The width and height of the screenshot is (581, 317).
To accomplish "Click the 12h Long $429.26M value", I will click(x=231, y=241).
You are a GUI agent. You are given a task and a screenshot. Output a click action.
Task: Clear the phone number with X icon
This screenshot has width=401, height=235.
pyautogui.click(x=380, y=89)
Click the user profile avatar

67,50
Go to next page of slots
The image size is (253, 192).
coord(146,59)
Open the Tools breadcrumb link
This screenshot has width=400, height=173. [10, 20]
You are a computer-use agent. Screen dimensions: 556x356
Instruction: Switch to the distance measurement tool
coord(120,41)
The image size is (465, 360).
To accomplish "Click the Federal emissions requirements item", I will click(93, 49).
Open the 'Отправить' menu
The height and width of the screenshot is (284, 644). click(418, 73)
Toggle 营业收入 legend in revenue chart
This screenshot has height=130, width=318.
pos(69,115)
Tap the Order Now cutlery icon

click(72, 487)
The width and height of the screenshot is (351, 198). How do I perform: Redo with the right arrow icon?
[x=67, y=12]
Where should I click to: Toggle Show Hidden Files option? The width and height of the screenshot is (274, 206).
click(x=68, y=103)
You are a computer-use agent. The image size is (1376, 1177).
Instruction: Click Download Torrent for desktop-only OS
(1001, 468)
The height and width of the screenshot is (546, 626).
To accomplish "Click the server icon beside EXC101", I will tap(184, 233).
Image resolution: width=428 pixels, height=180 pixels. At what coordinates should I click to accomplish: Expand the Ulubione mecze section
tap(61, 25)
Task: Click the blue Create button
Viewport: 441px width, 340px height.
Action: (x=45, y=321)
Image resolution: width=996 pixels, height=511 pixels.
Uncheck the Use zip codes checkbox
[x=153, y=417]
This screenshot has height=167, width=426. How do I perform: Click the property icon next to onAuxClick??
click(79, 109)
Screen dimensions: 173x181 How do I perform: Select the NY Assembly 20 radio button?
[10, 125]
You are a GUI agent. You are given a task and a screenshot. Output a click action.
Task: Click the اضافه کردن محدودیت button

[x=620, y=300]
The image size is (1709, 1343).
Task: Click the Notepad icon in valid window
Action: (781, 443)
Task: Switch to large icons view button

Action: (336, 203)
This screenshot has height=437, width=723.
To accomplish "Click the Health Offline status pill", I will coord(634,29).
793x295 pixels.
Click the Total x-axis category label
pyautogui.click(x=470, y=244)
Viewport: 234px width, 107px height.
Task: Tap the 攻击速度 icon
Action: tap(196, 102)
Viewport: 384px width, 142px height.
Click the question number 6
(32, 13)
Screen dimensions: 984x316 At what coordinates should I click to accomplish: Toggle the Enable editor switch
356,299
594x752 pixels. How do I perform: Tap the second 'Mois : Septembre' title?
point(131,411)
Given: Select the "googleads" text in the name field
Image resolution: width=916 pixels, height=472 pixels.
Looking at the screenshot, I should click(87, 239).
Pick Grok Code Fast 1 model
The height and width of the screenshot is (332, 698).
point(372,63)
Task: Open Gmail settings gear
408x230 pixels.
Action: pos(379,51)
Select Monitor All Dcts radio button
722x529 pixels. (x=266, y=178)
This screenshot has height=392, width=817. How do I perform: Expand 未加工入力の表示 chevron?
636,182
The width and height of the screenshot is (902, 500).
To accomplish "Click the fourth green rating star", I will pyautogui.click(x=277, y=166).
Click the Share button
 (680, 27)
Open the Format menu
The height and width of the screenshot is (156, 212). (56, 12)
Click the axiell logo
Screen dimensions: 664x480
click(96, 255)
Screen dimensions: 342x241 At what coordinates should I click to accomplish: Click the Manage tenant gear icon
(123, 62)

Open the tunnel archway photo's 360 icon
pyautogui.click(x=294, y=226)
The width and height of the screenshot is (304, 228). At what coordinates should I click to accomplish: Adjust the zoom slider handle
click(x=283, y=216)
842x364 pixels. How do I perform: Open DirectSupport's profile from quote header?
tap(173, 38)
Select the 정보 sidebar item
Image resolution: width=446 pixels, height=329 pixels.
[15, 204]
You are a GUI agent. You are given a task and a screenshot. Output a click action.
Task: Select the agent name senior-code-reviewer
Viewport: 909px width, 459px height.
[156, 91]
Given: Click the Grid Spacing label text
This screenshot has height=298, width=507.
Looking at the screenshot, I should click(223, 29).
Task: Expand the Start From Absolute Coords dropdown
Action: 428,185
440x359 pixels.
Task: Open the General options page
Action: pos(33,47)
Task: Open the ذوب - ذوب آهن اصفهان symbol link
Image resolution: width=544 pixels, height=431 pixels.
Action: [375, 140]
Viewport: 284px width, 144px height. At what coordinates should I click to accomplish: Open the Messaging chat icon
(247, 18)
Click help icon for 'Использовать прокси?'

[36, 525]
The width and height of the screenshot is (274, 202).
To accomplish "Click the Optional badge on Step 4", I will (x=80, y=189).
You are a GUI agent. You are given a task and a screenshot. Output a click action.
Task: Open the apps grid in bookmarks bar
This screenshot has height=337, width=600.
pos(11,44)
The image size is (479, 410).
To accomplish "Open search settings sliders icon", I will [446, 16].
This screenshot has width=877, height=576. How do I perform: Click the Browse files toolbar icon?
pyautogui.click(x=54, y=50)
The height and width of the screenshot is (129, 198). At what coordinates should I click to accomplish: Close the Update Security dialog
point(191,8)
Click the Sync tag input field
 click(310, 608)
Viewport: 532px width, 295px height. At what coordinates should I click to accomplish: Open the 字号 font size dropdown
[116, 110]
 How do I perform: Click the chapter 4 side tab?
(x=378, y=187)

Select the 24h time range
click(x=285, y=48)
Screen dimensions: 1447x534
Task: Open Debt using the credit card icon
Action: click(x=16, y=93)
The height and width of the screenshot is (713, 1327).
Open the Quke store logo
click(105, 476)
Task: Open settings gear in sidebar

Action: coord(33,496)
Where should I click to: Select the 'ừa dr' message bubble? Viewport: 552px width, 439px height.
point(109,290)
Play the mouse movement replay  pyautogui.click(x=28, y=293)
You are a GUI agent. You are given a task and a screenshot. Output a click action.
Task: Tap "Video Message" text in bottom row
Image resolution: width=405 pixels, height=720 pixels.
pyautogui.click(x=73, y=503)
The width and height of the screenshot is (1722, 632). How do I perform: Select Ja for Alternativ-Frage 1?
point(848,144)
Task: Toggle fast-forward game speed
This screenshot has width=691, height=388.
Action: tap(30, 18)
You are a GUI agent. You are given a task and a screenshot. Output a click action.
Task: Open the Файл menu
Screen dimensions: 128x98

········

The problem
All lines above that include the word "will" must be copied into the answer.

Written answer
To accomplish "Click the 12h Long $429.26M value", I will click(x=231, y=241).
To accomplish "Click the Federal emissions requirements item", I will click(93, 49).
To accomplish "Click the server icon beside EXC101", I will tap(184, 233).
To accomplish "Click the Health Offline status pill", I will coord(634,29).
To accomplish "Click the fourth green rating star", I will pyautogui.click(x=277, y=166).
To accomplish "Click the Optional badge on Step 4", I will (x=80, y=189).
To accomplish "Open search settings sliders icon", I will [446, 16].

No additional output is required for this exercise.